:: MATERIAL SUPPLIED ::
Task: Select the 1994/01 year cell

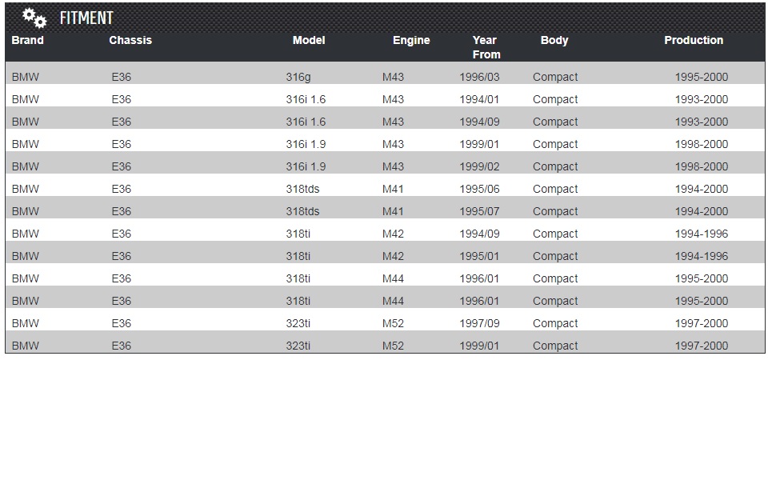Action: [x=479, y=100]
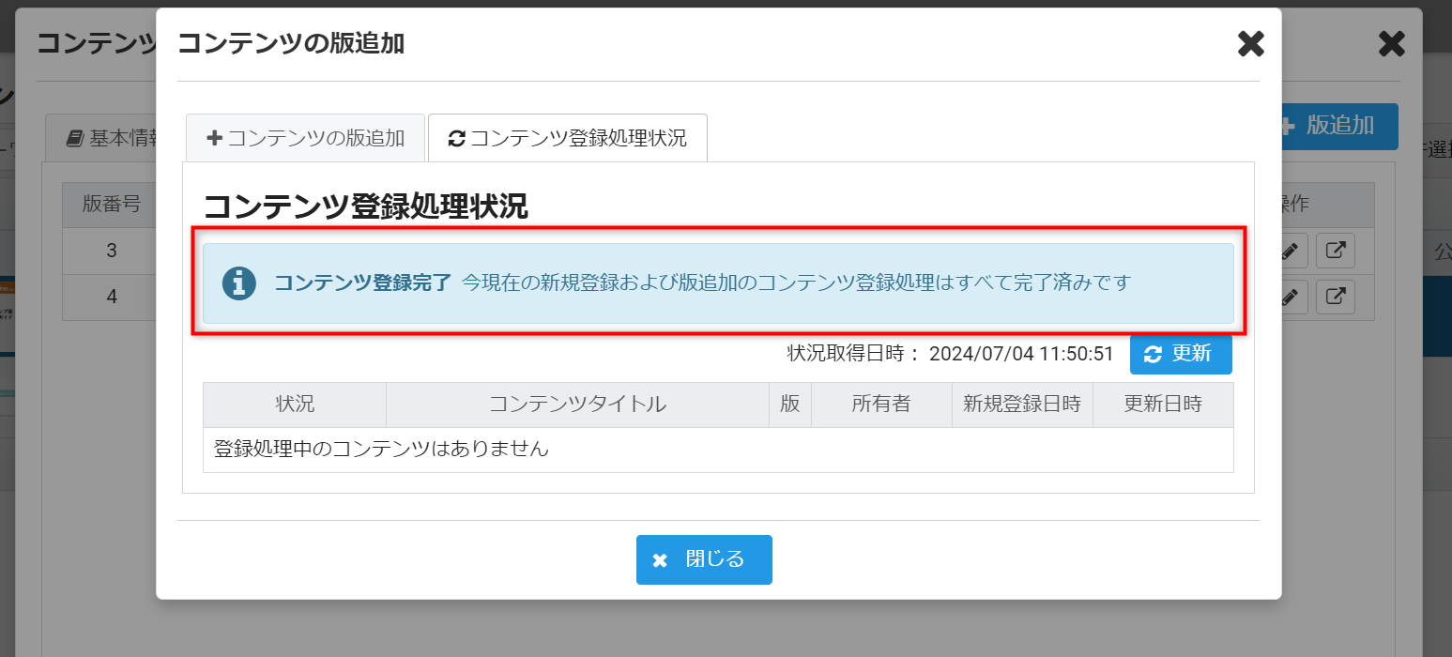Open version 3 via the external link icon
1452x657 pixels.
pyautogui.click(x=1335, y=251)
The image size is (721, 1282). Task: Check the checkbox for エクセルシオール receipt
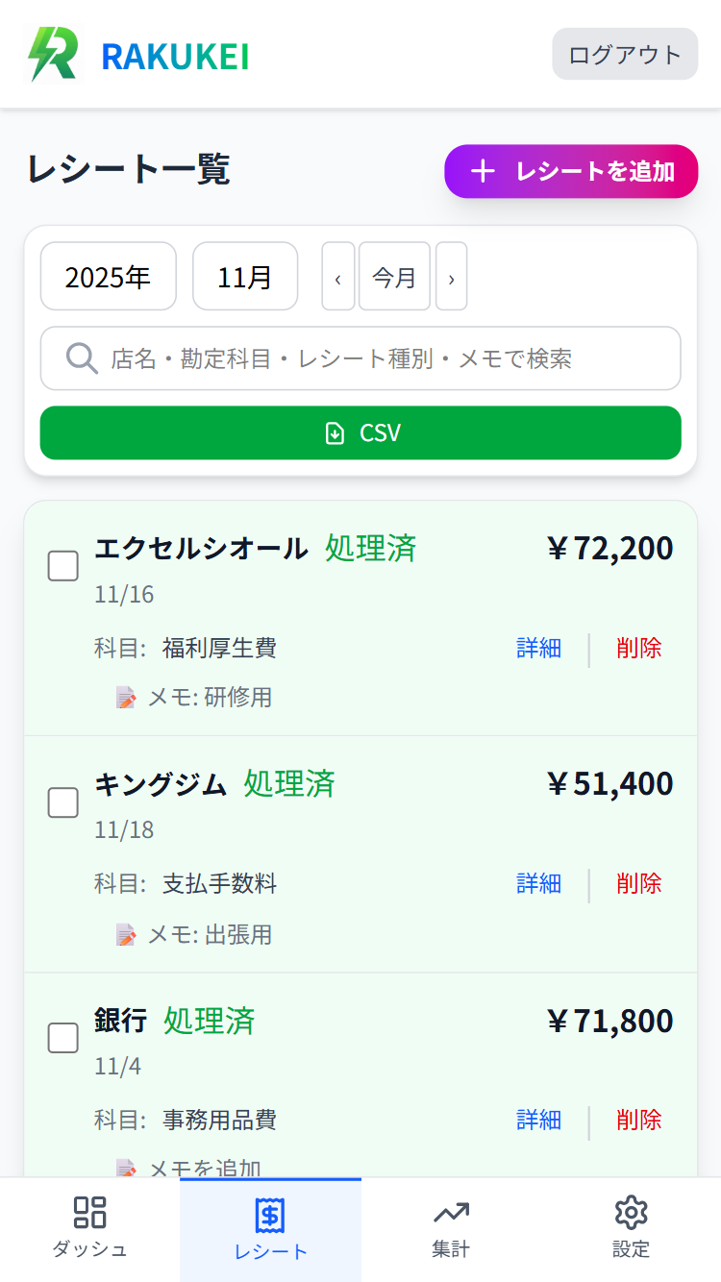tap(62, 566)
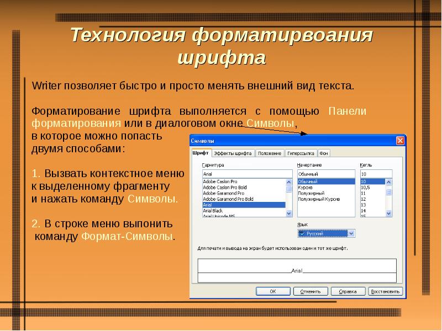Reset settings with Восстановить button
Image resolution: width=442 pixels, height=331 pixels.
tap(385, 291)
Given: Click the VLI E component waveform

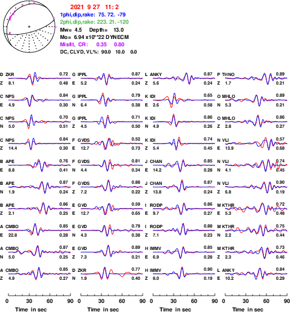Looking at the screenshot, I should point(256,144).
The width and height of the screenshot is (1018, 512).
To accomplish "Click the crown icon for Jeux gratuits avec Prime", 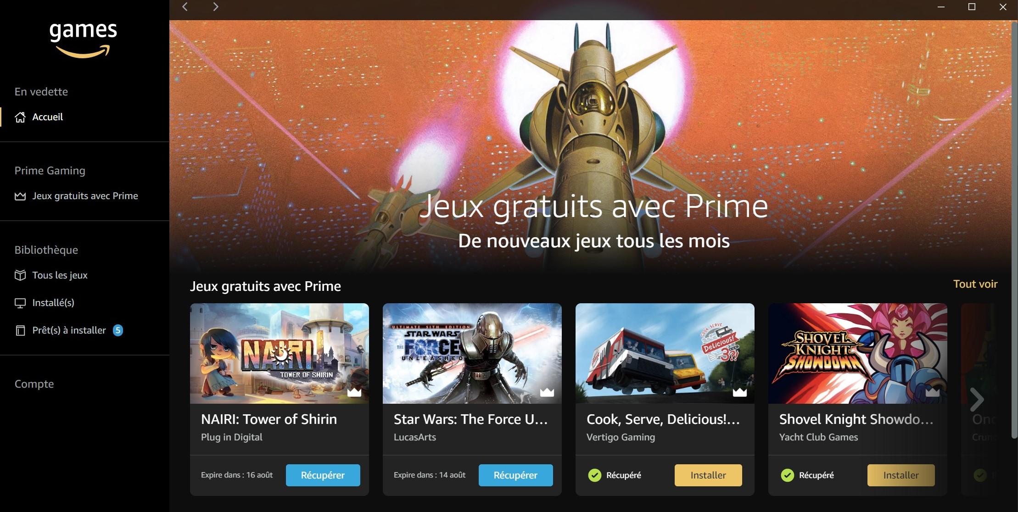I will tap(20, 196).
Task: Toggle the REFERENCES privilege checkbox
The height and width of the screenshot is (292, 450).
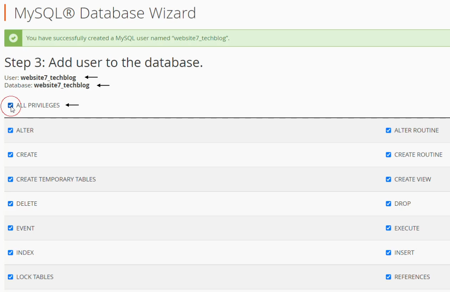Action: (389, 277)
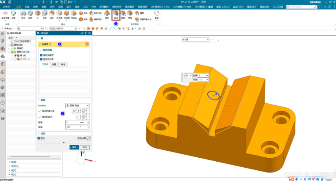Select the Edge Blend tool

[66, 15]
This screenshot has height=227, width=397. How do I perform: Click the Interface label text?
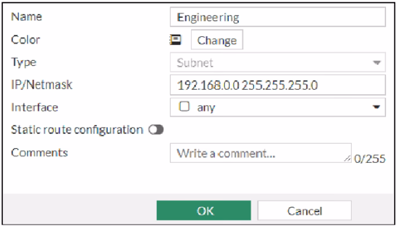(x=35, y=107)
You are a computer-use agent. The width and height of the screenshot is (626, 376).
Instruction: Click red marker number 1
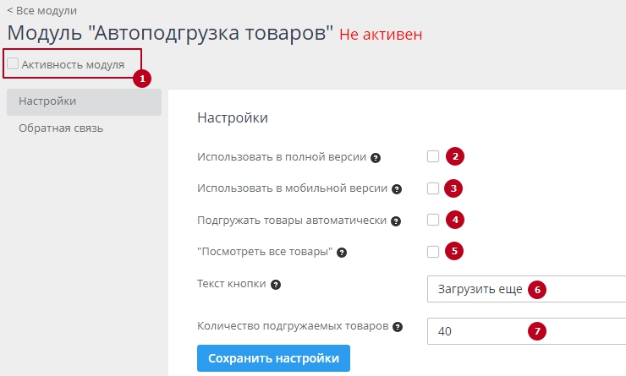142,78
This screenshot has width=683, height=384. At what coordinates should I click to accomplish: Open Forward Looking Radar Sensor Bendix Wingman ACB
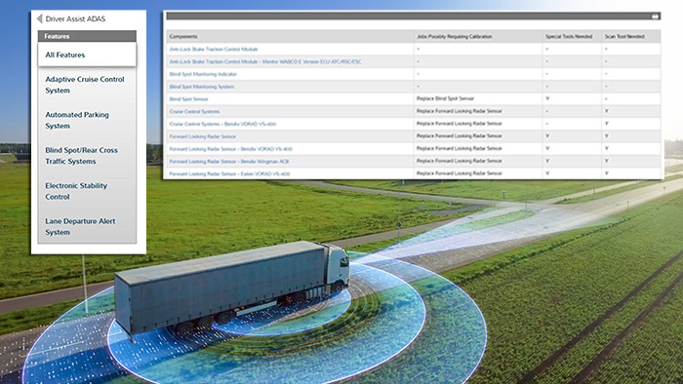(229, 162)
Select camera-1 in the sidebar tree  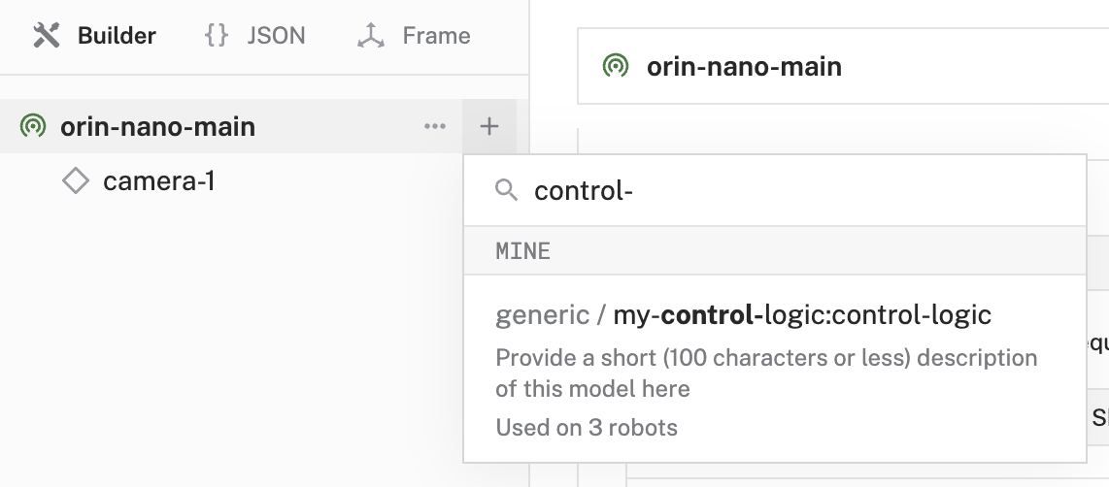[x=158, y=180]
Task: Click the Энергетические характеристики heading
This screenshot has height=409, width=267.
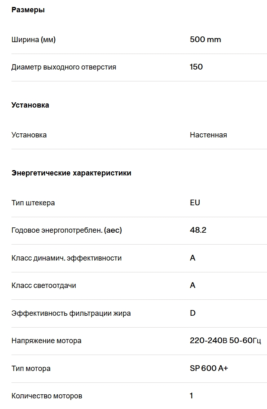Action: [x=71, y=173]
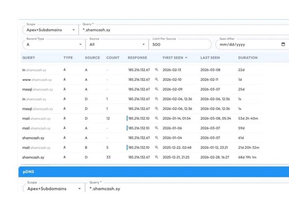Click magnifier icon in shamcash.sy 2026-01-04 row
The width and height of the screenshot is (289, 206).
156,138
:::
Leave out the pictures, and retype exactly the lines from the one containing "Task: Click the" through the last line of the data above, no more and no less.

EXPECTED ANSWER =>
Task: Click the Энергетические характеристики heading
This screenshot has height=409, width=267.
Action: [x=71, y=173]
Click magnifier icon in shamcash.sy 2026-01-04 row
The width and height of the screenshot is (289, 206).
156,138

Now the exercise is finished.